#### [To do]
When a line of the records contains "title", copy it.

(Saved data entries)
Segment Open

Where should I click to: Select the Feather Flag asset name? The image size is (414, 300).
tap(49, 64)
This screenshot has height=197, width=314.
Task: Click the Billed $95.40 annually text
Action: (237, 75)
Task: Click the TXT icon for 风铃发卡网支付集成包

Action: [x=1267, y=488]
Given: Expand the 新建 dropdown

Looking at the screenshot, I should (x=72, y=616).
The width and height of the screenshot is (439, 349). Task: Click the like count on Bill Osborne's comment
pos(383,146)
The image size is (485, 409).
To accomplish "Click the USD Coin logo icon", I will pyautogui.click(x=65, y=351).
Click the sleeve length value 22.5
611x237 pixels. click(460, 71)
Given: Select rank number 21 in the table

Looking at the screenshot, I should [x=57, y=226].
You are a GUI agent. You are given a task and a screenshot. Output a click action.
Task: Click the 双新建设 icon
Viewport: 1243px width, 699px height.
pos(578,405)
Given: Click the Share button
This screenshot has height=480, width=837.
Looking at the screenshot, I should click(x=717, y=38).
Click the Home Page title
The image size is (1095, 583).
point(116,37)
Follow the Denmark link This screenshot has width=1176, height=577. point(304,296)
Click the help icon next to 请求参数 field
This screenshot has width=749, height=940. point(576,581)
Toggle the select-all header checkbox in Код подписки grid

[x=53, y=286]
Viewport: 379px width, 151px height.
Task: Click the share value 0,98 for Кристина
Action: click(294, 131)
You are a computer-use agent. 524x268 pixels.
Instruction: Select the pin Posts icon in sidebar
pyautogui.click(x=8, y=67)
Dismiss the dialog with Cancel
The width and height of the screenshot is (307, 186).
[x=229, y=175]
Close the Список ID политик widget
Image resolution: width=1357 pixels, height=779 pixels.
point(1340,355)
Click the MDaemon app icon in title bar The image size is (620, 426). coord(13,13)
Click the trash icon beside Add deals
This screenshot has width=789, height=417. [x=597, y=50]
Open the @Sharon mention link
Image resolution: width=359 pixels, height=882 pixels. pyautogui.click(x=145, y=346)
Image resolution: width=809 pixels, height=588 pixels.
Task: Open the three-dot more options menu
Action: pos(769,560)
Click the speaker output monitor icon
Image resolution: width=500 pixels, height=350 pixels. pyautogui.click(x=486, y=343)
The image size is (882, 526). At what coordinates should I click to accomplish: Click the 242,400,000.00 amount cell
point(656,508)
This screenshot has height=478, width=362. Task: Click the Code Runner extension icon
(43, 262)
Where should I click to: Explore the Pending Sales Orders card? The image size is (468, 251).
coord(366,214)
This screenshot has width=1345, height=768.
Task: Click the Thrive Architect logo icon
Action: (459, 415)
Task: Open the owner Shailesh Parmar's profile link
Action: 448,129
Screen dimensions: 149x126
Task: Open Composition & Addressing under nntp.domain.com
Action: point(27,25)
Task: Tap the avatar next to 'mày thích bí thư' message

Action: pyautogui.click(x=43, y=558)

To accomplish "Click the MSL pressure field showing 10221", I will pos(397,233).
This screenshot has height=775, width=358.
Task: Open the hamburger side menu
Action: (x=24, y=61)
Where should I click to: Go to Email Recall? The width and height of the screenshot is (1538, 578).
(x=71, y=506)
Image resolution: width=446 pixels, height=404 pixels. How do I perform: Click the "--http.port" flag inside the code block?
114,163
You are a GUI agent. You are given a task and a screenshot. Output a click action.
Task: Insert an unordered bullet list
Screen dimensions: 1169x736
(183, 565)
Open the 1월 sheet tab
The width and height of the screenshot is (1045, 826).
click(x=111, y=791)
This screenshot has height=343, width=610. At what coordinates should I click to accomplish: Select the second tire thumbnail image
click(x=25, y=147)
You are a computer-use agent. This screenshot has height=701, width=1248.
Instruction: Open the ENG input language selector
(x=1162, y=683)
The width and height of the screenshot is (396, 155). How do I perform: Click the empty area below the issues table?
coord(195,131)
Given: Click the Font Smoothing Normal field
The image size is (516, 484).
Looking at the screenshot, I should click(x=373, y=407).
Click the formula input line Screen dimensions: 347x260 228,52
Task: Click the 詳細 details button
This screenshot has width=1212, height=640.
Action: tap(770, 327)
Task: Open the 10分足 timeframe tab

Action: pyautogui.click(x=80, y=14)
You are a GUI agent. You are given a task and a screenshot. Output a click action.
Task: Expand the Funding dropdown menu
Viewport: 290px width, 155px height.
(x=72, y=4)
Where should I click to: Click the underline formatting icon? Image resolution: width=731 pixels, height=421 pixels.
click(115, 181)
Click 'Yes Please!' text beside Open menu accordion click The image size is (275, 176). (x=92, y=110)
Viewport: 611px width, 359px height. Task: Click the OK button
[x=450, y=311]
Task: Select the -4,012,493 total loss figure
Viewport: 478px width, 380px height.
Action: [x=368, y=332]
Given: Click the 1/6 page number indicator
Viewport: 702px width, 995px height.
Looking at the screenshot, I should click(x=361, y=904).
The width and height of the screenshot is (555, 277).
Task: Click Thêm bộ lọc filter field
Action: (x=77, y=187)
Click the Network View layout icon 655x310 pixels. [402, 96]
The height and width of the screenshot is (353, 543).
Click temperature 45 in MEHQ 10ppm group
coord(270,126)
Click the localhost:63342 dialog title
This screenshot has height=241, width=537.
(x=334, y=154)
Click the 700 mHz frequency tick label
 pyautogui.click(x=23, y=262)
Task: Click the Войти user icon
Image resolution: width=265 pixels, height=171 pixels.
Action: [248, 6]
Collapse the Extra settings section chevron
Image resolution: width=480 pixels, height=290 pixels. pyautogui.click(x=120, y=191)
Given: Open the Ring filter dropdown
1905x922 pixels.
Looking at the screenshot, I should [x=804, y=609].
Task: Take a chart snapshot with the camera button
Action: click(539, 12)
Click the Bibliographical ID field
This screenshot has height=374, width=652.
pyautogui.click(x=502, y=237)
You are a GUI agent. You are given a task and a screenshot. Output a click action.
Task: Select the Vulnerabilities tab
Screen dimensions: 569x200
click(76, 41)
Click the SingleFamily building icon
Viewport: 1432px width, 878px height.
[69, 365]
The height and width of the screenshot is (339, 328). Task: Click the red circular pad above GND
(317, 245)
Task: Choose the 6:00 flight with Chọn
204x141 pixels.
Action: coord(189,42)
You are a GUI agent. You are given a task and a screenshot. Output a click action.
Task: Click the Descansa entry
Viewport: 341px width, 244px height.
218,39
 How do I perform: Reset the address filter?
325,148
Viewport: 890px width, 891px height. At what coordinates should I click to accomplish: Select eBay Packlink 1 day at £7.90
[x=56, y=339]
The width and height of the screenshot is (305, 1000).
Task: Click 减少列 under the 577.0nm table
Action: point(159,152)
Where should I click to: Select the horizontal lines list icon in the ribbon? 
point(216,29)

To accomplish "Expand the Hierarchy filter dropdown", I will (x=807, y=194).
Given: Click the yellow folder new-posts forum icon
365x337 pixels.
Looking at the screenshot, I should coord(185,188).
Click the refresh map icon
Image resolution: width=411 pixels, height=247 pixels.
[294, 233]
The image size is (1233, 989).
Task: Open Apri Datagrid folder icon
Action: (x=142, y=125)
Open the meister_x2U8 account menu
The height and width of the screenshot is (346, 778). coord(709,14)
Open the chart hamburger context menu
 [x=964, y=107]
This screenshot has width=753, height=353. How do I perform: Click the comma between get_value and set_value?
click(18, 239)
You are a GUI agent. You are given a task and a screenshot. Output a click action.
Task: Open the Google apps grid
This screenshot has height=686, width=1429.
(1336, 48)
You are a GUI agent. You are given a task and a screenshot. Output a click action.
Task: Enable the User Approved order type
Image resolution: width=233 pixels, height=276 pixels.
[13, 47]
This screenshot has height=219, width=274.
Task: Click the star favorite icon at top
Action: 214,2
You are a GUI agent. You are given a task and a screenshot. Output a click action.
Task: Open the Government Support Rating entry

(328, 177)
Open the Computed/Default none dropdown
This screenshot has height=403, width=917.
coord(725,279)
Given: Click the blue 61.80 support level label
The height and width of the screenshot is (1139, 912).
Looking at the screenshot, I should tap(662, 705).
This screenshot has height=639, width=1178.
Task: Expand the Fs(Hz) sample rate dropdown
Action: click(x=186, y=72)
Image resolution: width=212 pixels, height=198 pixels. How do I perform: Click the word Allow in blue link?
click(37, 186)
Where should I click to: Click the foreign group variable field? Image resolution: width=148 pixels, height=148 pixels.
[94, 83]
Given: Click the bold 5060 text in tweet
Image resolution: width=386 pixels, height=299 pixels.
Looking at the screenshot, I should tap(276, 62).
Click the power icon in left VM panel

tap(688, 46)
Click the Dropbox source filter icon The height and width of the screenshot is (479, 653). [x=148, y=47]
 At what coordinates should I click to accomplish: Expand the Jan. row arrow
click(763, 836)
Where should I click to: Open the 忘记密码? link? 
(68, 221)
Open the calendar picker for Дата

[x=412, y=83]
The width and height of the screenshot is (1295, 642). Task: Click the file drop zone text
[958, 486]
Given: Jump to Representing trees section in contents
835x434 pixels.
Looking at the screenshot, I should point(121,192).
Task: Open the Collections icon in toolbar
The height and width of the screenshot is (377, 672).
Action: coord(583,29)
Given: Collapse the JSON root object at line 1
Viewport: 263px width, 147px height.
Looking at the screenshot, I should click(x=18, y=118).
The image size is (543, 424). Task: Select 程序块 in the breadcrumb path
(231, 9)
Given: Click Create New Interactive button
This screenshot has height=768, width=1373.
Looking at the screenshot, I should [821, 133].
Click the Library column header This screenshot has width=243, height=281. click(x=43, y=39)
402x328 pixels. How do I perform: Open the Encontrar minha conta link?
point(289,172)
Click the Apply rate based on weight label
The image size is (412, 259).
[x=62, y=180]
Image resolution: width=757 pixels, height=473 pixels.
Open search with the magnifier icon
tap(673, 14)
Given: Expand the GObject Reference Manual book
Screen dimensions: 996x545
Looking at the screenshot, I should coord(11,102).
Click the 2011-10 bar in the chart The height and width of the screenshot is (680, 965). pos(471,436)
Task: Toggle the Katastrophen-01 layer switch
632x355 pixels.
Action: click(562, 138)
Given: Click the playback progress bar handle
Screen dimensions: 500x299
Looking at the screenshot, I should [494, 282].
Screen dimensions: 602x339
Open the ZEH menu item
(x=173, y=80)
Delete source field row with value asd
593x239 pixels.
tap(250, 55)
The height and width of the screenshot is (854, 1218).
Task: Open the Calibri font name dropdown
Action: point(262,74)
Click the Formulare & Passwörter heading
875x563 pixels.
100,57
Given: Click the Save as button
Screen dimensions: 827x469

Segment Closed

#### [Expected answer]
Click the Home Page title
Click the MDaemon app icon in title bar The image size is (620, 426). coord(13,13)
Click the localhost:63342 dialog title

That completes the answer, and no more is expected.